■ **AIM OF THE EXERCISE**
Below are some records; copy each line in them that contains "agent".

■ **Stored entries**
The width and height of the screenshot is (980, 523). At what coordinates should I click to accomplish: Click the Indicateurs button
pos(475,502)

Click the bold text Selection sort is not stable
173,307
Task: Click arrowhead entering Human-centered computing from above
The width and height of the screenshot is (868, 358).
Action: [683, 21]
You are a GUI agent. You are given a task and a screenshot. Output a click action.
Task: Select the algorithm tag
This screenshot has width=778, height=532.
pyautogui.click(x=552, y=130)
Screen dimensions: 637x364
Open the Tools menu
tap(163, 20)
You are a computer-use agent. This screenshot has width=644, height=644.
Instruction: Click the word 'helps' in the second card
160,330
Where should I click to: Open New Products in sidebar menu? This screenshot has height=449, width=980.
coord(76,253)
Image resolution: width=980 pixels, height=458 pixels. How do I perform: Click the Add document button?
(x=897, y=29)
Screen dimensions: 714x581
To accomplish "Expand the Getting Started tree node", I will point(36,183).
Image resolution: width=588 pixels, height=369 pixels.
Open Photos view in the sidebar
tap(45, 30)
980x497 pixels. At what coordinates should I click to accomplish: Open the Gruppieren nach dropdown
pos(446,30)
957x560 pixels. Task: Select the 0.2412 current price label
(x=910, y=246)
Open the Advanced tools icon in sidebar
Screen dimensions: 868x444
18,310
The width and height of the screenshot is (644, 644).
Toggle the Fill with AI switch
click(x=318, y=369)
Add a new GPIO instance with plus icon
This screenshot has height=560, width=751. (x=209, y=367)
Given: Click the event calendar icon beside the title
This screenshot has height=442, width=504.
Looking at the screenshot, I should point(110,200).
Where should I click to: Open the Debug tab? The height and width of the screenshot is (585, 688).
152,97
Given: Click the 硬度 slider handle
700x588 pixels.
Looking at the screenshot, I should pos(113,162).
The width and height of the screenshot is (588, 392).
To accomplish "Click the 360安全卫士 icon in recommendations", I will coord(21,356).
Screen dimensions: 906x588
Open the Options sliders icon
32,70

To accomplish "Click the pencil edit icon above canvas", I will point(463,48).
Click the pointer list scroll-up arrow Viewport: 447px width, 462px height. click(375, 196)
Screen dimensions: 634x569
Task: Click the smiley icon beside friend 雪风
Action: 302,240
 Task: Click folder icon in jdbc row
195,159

■ **EXERCISE RESPONSE**
You are a GUI agent. You are given a task and a screenshot. Output a click action.
You are a computer-use agent. This screenshot has width=644, height=644.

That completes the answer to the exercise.